When a patient refuses necessary care, document the following elements of the informed refusal discussion in the medical record:

  • Patient diagnosis.

  • Details of the recommended treatment.

  • Risks associated with the recommended treatment.

  • Alternatives to the proposed treatment.

  • Consequences of failing to treat the condition.

  • Description of the education and counseling provided to the patient.3

Some organizations opt to use an informed refusal form, which should be retained in the patient’s medical record.

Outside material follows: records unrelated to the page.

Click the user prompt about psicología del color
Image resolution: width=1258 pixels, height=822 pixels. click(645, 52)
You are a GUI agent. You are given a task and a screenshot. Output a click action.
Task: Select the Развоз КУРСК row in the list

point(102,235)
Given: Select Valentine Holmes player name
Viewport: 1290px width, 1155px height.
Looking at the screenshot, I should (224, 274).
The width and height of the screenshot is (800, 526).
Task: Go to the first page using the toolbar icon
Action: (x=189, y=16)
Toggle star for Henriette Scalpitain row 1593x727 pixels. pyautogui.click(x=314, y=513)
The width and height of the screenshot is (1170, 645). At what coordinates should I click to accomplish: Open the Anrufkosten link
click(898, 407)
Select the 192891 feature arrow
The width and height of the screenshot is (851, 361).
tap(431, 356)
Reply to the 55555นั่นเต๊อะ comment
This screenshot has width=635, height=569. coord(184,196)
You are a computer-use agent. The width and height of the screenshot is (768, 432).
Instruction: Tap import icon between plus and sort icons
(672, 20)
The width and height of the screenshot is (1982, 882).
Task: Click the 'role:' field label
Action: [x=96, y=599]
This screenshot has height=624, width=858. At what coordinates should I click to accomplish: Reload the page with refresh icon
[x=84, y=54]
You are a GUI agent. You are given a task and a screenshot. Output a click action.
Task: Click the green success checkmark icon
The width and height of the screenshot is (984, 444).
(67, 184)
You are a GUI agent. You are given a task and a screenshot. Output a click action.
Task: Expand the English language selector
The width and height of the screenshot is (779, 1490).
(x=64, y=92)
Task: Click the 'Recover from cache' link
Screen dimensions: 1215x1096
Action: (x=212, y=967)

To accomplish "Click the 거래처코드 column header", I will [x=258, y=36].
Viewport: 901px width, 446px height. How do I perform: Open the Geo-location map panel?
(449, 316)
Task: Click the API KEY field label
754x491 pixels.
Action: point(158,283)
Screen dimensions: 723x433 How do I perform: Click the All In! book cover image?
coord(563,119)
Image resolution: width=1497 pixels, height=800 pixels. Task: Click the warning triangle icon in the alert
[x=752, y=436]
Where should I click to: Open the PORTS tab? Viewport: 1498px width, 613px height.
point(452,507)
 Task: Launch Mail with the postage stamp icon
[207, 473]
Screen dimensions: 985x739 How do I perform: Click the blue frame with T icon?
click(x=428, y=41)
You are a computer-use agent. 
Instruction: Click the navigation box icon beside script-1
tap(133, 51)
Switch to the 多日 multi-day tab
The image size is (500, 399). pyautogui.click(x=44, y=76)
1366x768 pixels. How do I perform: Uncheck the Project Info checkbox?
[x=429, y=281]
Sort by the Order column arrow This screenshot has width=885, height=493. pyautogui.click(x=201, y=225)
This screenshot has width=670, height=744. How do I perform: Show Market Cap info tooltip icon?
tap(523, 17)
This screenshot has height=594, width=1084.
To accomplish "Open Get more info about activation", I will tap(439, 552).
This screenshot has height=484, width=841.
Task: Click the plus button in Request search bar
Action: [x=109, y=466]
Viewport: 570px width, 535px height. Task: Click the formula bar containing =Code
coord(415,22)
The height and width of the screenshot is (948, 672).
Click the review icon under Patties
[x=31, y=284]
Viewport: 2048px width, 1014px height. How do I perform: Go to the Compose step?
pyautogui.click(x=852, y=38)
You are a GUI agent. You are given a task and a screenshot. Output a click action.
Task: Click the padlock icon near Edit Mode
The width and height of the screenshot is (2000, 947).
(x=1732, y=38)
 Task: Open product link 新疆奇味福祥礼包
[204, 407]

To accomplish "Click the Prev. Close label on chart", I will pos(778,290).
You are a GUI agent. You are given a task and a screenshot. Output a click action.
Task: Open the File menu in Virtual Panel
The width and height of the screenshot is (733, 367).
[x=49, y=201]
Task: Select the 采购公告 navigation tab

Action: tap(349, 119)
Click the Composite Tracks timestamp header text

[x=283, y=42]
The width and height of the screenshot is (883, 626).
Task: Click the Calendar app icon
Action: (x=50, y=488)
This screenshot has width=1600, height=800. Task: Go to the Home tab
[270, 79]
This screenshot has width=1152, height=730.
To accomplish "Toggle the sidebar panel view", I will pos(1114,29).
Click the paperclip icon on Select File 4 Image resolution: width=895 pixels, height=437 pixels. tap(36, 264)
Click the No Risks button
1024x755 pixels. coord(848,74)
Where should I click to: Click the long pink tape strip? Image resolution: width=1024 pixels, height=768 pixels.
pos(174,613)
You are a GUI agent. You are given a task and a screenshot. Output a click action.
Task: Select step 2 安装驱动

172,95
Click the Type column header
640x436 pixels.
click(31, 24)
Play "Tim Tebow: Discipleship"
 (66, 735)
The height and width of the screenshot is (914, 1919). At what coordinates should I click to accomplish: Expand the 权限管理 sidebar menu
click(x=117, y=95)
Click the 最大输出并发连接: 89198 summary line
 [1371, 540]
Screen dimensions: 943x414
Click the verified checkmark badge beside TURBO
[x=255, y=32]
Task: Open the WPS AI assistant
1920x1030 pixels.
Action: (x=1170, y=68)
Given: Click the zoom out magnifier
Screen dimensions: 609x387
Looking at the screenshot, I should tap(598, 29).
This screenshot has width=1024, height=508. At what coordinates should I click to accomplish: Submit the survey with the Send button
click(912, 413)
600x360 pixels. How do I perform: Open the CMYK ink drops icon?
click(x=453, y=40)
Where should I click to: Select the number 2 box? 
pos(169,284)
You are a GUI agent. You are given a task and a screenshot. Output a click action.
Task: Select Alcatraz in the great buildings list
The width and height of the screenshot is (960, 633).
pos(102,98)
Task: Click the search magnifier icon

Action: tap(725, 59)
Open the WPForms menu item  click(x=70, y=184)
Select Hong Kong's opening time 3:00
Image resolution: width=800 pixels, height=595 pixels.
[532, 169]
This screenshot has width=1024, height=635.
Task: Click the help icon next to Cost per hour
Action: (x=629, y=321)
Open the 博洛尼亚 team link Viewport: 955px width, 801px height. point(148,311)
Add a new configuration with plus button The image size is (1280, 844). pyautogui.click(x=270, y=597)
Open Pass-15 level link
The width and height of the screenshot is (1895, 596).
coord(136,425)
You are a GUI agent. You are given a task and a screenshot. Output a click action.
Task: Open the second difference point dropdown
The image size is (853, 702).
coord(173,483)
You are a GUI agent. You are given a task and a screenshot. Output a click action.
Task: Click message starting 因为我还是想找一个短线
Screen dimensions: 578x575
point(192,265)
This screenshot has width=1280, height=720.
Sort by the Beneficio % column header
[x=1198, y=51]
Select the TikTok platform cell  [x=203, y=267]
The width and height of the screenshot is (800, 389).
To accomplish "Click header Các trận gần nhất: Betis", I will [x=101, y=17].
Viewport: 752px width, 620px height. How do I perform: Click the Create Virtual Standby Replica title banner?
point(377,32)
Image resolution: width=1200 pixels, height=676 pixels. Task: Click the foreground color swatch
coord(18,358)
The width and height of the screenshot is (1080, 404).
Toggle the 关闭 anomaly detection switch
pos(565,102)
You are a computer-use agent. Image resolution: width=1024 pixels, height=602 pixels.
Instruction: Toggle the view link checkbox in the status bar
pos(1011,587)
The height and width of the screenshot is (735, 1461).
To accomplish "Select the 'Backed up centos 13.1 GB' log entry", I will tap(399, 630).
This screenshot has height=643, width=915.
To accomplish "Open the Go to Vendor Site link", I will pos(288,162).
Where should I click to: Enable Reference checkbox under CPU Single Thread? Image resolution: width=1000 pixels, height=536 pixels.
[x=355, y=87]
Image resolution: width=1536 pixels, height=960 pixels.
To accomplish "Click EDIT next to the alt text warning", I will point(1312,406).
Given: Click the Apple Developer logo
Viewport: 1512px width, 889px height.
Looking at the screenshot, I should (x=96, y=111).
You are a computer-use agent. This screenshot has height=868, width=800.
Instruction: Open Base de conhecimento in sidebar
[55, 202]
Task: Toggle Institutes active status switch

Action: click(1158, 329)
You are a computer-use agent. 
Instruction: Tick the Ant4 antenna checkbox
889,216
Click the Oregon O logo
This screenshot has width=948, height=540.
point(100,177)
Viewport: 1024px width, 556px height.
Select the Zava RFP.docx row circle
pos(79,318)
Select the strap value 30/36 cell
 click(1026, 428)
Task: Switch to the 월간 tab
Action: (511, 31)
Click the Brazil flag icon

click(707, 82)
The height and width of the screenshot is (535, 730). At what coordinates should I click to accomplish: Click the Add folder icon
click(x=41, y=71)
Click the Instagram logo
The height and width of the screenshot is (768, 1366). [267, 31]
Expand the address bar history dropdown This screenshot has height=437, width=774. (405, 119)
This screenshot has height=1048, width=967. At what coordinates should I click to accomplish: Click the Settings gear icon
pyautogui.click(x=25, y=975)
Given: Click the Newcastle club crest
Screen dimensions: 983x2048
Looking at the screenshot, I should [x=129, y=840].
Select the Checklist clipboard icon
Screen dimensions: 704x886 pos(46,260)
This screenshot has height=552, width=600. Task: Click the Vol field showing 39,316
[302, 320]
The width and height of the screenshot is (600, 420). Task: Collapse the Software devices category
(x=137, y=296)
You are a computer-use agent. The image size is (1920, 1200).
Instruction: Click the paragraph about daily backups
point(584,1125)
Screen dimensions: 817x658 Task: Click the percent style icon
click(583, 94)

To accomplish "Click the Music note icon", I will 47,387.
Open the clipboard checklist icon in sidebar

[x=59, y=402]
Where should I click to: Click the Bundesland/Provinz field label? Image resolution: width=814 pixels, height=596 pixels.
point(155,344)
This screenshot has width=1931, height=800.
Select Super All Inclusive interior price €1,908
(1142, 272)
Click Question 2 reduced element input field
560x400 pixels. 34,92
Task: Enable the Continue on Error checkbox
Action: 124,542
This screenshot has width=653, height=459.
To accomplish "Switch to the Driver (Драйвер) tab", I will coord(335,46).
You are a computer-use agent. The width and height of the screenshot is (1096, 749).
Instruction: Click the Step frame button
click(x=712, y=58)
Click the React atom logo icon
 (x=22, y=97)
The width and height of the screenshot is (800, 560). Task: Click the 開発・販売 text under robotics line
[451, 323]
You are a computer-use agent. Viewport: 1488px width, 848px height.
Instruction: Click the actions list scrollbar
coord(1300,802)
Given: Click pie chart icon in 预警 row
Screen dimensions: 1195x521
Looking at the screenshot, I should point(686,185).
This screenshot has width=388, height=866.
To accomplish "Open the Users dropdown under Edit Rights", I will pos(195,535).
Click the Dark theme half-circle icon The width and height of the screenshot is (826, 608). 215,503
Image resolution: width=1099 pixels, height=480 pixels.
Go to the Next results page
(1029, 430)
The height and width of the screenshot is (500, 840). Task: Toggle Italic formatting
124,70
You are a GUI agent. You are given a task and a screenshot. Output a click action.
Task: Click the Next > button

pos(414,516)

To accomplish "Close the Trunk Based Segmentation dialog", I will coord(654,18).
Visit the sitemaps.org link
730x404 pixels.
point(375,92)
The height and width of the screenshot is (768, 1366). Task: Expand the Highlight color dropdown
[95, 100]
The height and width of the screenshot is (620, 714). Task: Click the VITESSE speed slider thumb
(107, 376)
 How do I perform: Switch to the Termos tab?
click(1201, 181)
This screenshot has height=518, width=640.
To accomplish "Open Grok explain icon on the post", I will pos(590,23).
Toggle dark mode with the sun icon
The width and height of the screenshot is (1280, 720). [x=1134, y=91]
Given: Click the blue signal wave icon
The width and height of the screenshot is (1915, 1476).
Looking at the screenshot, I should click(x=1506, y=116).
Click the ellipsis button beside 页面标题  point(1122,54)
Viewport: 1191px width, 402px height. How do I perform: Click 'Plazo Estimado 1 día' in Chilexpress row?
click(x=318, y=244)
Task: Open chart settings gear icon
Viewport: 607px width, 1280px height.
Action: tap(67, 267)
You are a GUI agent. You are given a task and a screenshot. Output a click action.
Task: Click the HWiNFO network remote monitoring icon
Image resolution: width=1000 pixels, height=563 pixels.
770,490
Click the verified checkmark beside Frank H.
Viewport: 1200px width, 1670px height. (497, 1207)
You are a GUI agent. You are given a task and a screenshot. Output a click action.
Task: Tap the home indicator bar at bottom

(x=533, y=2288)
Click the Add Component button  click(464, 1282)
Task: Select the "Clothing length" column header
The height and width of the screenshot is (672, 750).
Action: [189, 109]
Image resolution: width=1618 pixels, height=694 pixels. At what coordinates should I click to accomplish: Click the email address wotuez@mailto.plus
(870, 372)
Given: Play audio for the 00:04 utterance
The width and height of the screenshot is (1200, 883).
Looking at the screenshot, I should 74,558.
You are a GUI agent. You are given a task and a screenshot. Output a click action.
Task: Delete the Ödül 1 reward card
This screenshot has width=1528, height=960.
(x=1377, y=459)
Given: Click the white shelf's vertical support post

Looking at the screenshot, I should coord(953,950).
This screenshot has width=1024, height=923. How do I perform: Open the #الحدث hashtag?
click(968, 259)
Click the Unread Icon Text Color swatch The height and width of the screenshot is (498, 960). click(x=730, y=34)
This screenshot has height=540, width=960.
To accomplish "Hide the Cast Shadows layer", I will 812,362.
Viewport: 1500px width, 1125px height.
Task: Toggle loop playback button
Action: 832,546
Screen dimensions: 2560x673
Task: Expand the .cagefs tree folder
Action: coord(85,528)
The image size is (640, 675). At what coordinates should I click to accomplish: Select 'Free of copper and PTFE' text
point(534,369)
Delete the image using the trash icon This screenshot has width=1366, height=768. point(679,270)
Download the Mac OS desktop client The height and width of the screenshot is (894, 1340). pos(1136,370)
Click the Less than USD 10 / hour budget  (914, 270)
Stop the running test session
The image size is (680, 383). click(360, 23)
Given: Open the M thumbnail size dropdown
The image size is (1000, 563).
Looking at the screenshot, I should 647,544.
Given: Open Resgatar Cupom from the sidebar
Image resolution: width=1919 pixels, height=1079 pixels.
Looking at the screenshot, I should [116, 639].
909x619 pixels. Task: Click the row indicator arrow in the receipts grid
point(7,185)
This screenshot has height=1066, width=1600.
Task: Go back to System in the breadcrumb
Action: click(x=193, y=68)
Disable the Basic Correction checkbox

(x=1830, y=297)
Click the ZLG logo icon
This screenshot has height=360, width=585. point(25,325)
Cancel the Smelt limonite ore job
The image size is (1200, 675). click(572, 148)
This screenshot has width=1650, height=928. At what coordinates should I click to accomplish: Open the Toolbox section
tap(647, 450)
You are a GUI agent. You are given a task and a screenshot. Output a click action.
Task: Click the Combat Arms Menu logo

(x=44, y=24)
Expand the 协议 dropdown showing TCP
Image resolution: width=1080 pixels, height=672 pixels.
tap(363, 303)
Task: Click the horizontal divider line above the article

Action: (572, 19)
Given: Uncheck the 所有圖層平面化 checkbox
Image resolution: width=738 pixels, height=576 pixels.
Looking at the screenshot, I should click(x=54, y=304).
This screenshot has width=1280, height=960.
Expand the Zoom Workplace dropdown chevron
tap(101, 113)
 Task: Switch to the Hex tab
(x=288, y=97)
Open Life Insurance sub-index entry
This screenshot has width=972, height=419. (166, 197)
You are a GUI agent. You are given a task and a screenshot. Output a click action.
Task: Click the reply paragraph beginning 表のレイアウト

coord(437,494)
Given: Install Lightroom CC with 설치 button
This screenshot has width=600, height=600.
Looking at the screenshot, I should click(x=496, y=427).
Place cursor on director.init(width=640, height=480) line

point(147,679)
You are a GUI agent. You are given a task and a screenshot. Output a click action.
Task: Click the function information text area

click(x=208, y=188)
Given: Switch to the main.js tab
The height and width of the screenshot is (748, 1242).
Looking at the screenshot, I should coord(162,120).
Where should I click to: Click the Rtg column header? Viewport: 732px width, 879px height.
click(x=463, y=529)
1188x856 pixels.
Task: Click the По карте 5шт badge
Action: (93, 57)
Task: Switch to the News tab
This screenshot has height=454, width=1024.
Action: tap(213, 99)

A well-crafted informed consent form and a well-documented medical record outlining your discussions with the patient can be an effective shield in the courtroom. In fact, they may prevent a lawsuit from ever being filed. Keep in mind, however, that informed consent is a process, not a form. It should reflect an interactive dialogue between the practitioner and the patient that is designed to provide the best medical care while respecting patient autonomy.


1. Barstow C, Shahan B, Roberts M. Evaluating Medical Decision-Making Capacity in Practice.   Am Fam Physician. 2018 Jul 1;98(1):40-46.

2. Kelly M.  Risk Perception, Bias, and the Role of the Patient-Doctor Relationship in Decision Making about Cerebral Aneurysm Surgery. American Medical Association. Journal of Ethics. Published January 15, 2015. Accessed February 17, 2021.

3. Kichler, D. “You Didn’t Tell Me That. Informed Refusal as a Defense.” Cooperative of American Physicians. Published October 26, 2020. Accessed February 17, 2021.


Copyrighted. No legal or medical advice intended. This post includes general risk management guidelines. Such materials are for informational purposes only and may not reflect the most current legal or medical developments. These informational materials are not intended, and must not be taken, as legal or medical advice on any particular set of facts or circumstances.